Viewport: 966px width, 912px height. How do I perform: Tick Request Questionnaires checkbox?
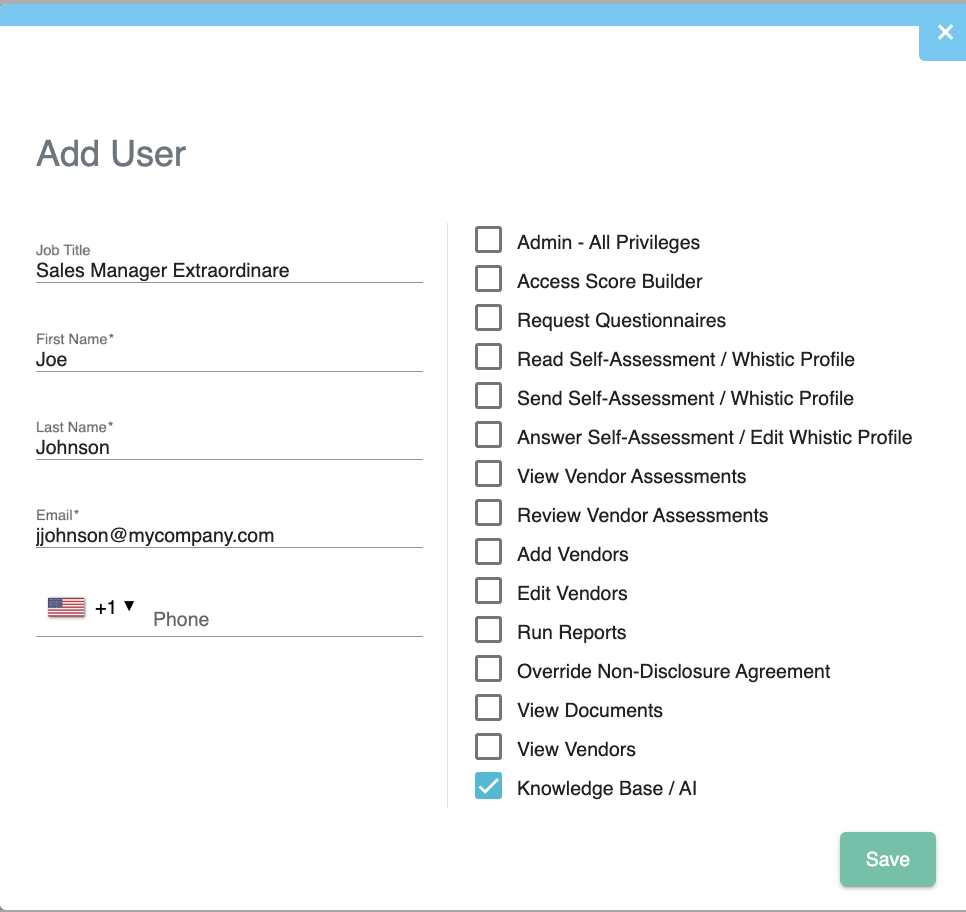(x=488, y=318)
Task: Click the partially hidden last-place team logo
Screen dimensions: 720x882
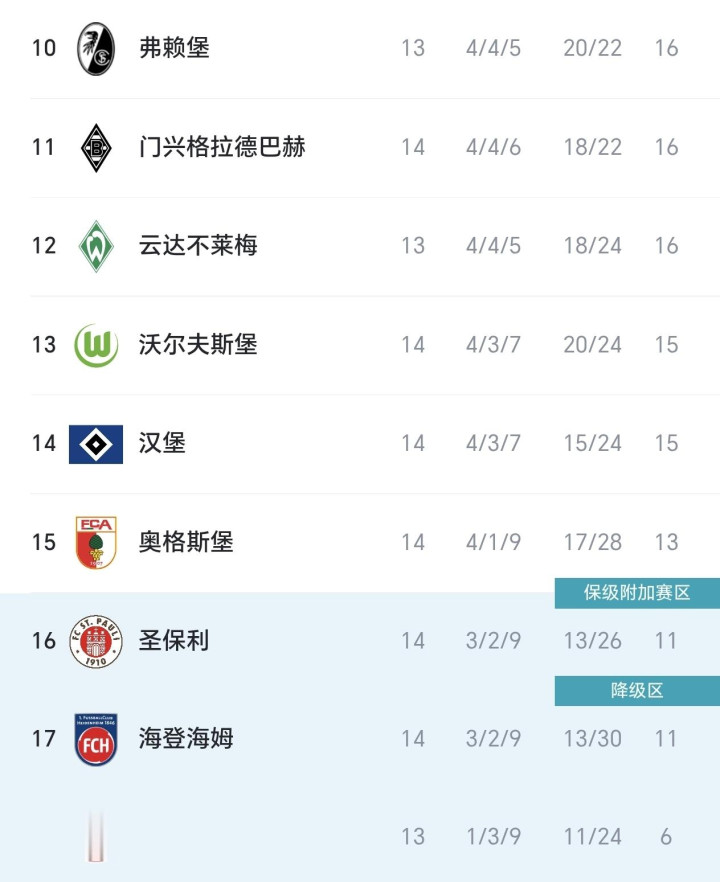Action: (x=96, y=837)
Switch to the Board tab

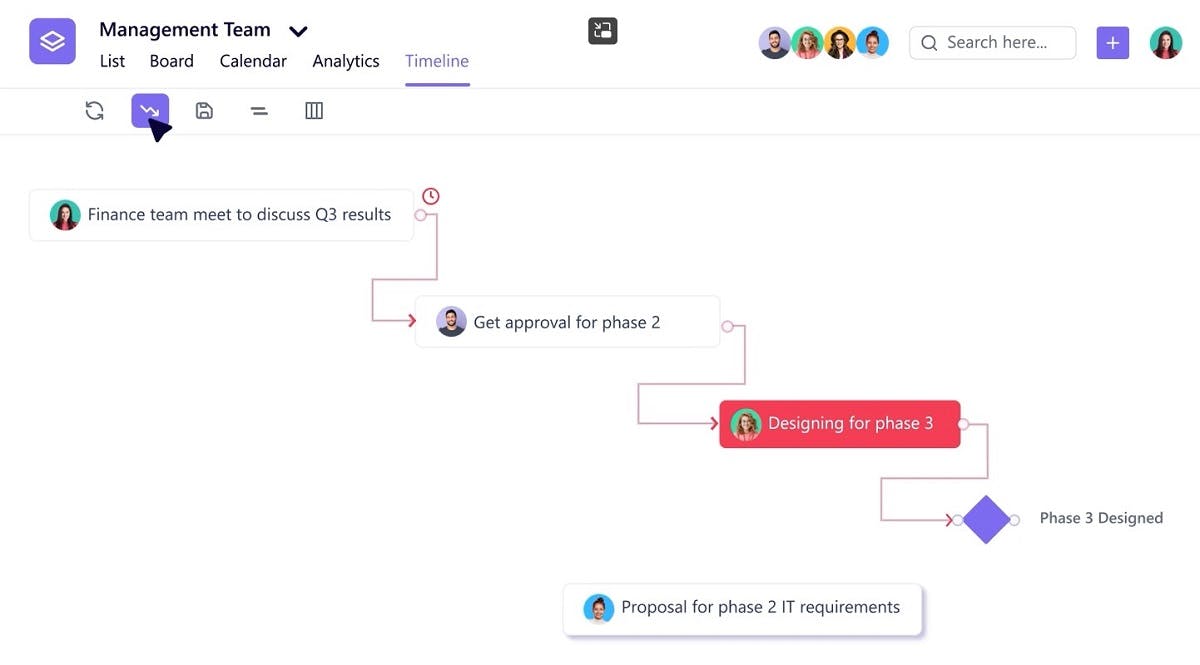point(171,61)
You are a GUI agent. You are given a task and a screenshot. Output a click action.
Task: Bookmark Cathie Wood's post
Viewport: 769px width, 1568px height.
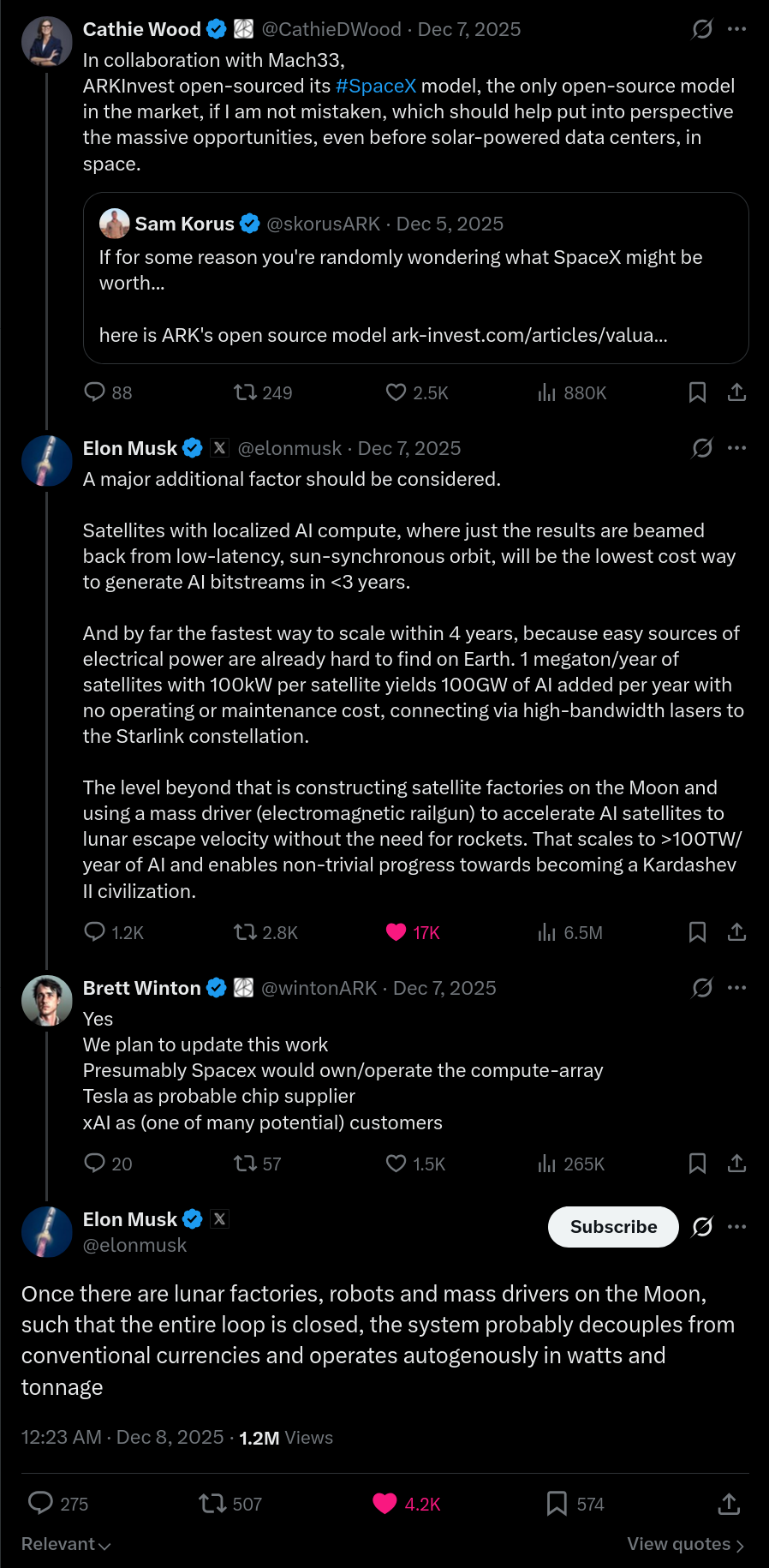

• _PROBLEM_:
Exactly as they appear above, print all the lines, but not the pictures.

• _RESPONSE_:
Viewport: 966px width, 912px height. How do I perform: Tick Request Questionnaires checkbox?
(x=488, y=318)
Task: Click the partially hidden last-place team logo
Screen dimensions: 720x882
Action: (x=96, y=837)
Switch to the Board tab

point(171,61)
You are a GUI agent. You are given a task and a screenshot. Output a click action.
Task: Bookmark Cathie Wood's post
Viewport: 769px width, 1568px height.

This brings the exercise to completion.